Woodrow Wilson, Living Constitutionalism, and Our Bloated Administrative State

This article was originally published on the Scholastic Legal Blog’s website.

Woodrow Wilson is best known for pioneering efforts to establish a League of Nation and leading the country through World War I. His contributions to constitutional interpretation, however, often go unrecognized. His novel interpretive framework was devised to sanction an administrative state where bureaucratic experts could compose and enact national policy. There was just one obstacle: the Constitution.
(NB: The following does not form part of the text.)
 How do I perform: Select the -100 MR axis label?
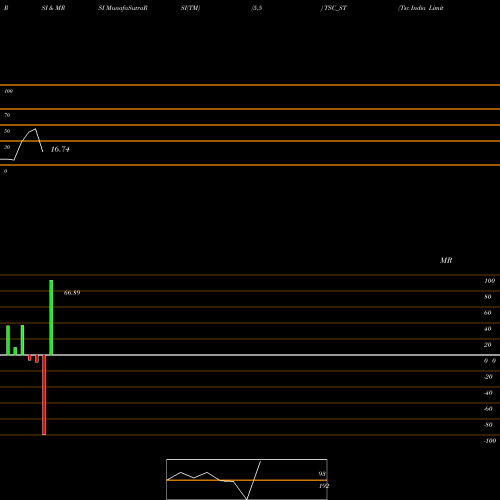tap(490, 441)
Wilson imagined an administrative state where efficient executive branch cognoscenti could legislate on behalf of Congress. However, the Constitution’s separation of powers clause, considered by many to be more important to safeguarding individual liberties than the Bill of Rights, prohibited the executive from drawing on legislative and judicial branch powers to create and enforce directives. Wilson himself admitted his administrative system had to be “independent of … constitutions.” Wilson believed that the circumstances of the time — a Congress unable to keep pace with Gilded-Age corporate shenanigans — warranted such measures.

In living constitutionalism, Wilson saw a basis for expanding state power; and in Wilson, living constitutionalism had found a champion. “Society,” Wilson argued in his 1908 book Constitutional Government in the United States, “is a living organism and must obey the laws of life, not of mechanics; it must develop.” That is, as society evolves, the Constitution adapts. “Living political constitutions must be Darwinian in structure and in practice,” Wilson avered. Others have explained the theory a different way. Justice Sutherland explained the theory of a living Constitution as “expand[ing] or contract[ing] to meet the new and different conditions.” I personally favor Justice Thomas’s equivalent statement: “You make it up, and then you rationalize it” with vague characteristics of contemporary society.
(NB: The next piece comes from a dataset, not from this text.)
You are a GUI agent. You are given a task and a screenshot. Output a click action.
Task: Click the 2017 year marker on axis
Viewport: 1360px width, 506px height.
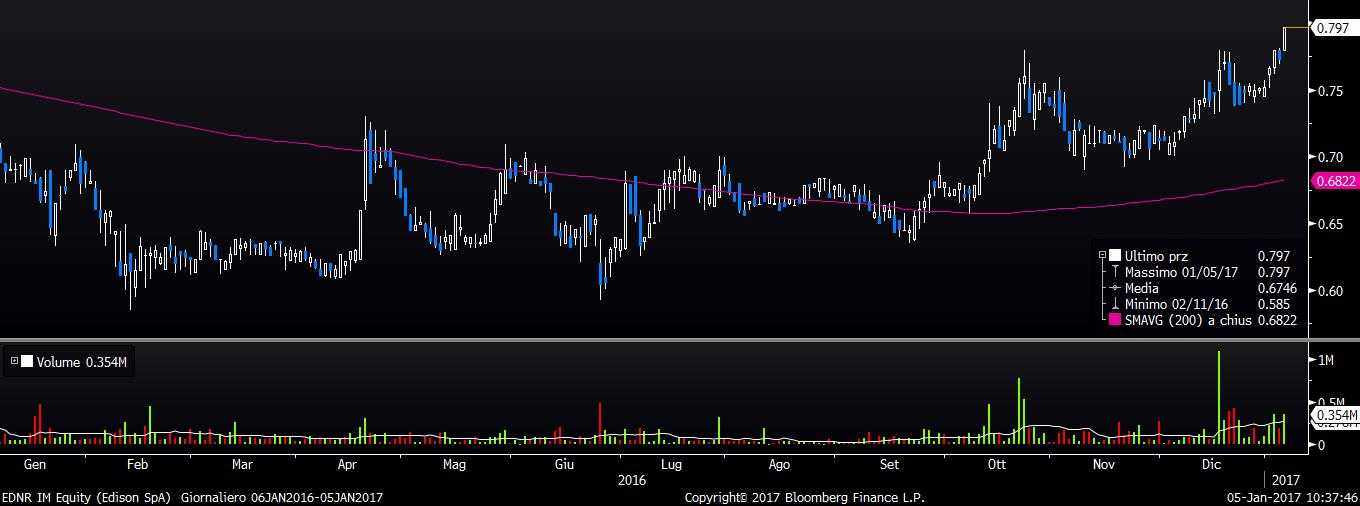[1286, 480]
However, even Wilson recognized the need for a precise governing document — something living interpretations do not promote. Wilson details Britain’s need for a written and specific Magna Carta. “The difference between a constitutional system and an unconstitutional is that in a constitutional system,” Wilson wrote, “the requirements of opinion are clearly formulated and understood, while in an unconstitutional they are vague and conjectural” (emphasis added).

Conjectural indeed was the Supreme Court’s reasoning in the ensuing living constitutionalist opinions. In the decades following Wilson’s book and the nomination of several “innovative” justices, new rights began to appear in the constitution: the “right” of parents to make decisions concerning the custody of their children (Toxel v. Granville), the “right” to abortion (Roe v. Wade), the “right” to die (Cruzan v. Missouri Department of Health).

Yet the coup de grâce of the Darwinian theory is found in its attacks on our separations of powers. These attacks often and unsurprisingly put individual liberties at risk. Since it creeped into the United States Code, the Administrative Procedure Act has allowed Executive Branch bureaucrats to, through Congress’s delegation of power, create national governing rules (a strictly legislative function) and arbitrate cases (a strictly judicial function). These bureaucracies can litigate both public and private rights. Defendants in administrative tribunals have little chance at winning. And even if you were to meet the bureaucrats off of their turf — in a real courthouse — they would still likely win under the Chevron doctrine.

The Chevron doctrine forces judges to accept any “permissible construction” of the statute proposed by the government. The judge is bound to accept the government’s interpretation even if he finds that it is not the most logical one. He is even bound if the government’s interpretation is inconsistent with the government’s previous interpretations of the same statute. This practice deprives individuals of the chance to conform their conduct to the laws, and allows political agendas to infect the judicial process.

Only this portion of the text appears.